** TEXT PASSAGE follows **

That’s an old principle, often attributed to David Hume if I’m not mistaken. It means that there’s no chain of reasoning that takes you from factual statements about the way the world is to normative statements about the way things should be.
That’s not to say that factual statements are irrelevant to ethical questions, just that when you’re engaged in ethical reasoning you need some sort of additional inputs.
Religious traditions often give such inputs. For the non-religious, one common point of view is utilitarianism, which is the idea that you ought to do the things that will maximize some sort of total worldwide “utility” (or “happiness” or “well-being” or something like that). The point is that in either case you have to take some sort of normative (“ought”) statement as an axiom, which can’t be derived from observations about the way the world is.
For what it’s worth, I think that Hume is right about this.
The reason I’m mentioning all this utterly unoriginal stuff right now is because I want to link to a piece that Sean Carroll wrote on all this. In my opinion, he gets it exactly right.

** End of TEXT PASSAGE **
** MATERIAL SUPPLIED follows **

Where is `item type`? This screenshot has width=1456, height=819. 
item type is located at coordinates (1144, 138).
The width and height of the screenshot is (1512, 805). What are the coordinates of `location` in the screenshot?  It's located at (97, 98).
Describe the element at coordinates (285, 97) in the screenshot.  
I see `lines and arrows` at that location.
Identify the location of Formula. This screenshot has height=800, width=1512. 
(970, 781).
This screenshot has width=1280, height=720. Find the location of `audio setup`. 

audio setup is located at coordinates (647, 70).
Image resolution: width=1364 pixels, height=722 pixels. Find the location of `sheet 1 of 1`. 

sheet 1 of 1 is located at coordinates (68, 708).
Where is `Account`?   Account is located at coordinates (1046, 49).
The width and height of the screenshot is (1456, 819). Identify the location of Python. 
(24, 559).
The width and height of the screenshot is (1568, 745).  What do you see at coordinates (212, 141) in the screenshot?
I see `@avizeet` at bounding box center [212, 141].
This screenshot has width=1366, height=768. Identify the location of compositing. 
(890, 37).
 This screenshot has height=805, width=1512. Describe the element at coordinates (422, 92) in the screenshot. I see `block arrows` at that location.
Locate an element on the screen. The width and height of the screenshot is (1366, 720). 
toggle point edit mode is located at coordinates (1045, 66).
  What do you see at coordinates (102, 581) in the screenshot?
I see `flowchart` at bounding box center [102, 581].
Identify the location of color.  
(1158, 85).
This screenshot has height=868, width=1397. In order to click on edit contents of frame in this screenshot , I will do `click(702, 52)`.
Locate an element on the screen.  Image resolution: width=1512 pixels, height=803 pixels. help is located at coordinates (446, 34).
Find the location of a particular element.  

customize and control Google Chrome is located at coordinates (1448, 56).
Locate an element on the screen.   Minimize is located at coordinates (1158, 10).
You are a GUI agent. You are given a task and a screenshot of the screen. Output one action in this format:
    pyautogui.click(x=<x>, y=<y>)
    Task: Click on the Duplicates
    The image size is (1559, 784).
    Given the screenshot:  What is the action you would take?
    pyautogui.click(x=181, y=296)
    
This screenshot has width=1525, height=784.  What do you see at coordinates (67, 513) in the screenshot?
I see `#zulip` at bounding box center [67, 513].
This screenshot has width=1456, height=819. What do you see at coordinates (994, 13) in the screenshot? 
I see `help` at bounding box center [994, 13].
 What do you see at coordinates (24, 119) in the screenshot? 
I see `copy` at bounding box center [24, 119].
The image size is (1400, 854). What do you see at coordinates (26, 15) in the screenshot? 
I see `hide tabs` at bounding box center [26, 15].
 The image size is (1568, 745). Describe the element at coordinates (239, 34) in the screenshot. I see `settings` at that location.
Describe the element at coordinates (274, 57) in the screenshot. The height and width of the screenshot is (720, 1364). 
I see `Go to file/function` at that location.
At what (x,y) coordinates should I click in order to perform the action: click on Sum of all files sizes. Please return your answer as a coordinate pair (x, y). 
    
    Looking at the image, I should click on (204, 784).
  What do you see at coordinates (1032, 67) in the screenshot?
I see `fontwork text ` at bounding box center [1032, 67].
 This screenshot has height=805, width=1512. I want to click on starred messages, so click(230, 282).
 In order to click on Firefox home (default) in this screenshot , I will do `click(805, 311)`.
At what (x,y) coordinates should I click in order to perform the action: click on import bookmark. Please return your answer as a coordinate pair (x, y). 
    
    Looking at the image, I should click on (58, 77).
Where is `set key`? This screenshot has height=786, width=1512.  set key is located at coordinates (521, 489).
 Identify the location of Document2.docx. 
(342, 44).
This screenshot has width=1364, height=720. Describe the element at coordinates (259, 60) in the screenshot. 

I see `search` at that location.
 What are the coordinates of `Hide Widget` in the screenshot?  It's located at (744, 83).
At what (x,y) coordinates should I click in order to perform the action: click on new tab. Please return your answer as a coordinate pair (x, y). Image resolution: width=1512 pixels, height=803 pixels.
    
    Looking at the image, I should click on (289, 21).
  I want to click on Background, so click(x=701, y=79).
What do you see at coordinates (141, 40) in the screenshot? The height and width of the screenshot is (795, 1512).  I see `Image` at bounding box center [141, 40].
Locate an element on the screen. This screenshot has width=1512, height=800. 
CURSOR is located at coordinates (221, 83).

** End of MATERIAL SUPPLIED **

▶ [ASSIGNED TASK 1]
List every word that the ethics passage places inside quotation marks.
▶ [ASSIGNED TASK 2]
Carry on writing the ethics passage from its last sentence.
The listing above comes from a different source than the ethics passage.

▶ [OUTPUT 1]
utility, happiness, well-being, ought

▶ [OUTPUT 2]
Sean’s motivation for writing this is that some people claim from time to time that ethics can be (either now or in the future) reduced to science — i.e., that we’ll be able to answer questions about what ought to be done purely by gathering empirical data. Sam Harris is probably the most prominent proponent of this point of view these days. If Hume (and Sean and I) are right, then this can’t be done without additional assumptions, and we need to think carefully about what those assumptions are and whether they’re right.
I haven’t read Harris’s book, but I’ve read some shorter pieces he’s written on the subject. As far as I can tell (and I could be wrong about this), Harris seems to take some sort of utilitarianism for granted — that is, he takes it as self-evident that (a) there is some sort of global utility that (at least in principle) can be measured, and that (b) maximizing it is what one ought to do.
Personally, I don’t think either of those statements is obvious. At the very least, they need to be stated explicitly and supported by some sort of argument.